President Reagan did, in fact, become a very tough adversary for the Soviets. He wasn’t much of a negotiator but his anti-Soviet rhetoric was dynamic. His speech in Berlin, demanding that Soviet President Mikhail Gorbachev “tear down this wall” was a classic. And he was willing to spend and spend and spend on the military, including the Strategic Defense Initiative (SDI), popularly known as the Star Wars missile defense system. Gorbachev has said
publicly it was Reagan’s willingness to spend freely on the military that ultimately did them in. They simply could not keep pace given the moribund reality of their perpetually failing Socialist economy.
Aside from that, Reagan wasn’t much of a conservative at all.
Under Reagan, our annual deficits increased, our national debt tripled and the federal government grew even more bloated in both size and cost. Supply side economics was a bust and after an initial tax cut, Reagan raised taxes an astonishing 11 times. That’s an unbelievably bad record for a conservative icon and exactly the kind of big taxes, big spending and big government those who now call themselves conservatives so despise.
Then there was the Iran/Contra mess, an illegal and farcical diversion of funds and weapons to the Nicaraguan contras that did not help us with Iran, did not lead to the immediate defeat of the sandanistas and consumed much of Reagan’s second term.

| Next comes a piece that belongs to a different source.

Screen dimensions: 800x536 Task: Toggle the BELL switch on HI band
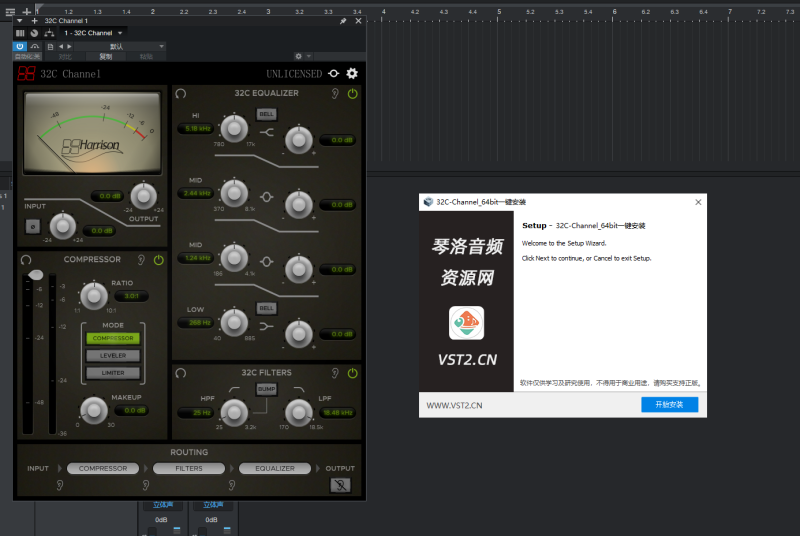point(266,114)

But never mind their failings and flaws. We liked John Kennedy and Ronald Reagan and it seemed they liked us. They made us feel better about our country and become more optimistic about our future. Their
acolytes make sure we remember.
We honor them now for what they symbolized more than for what they actually accomplished, and that’s all right. Hope,
despite what some current politicians think, is a good thing and we fondly remember those leaders who bring it to us.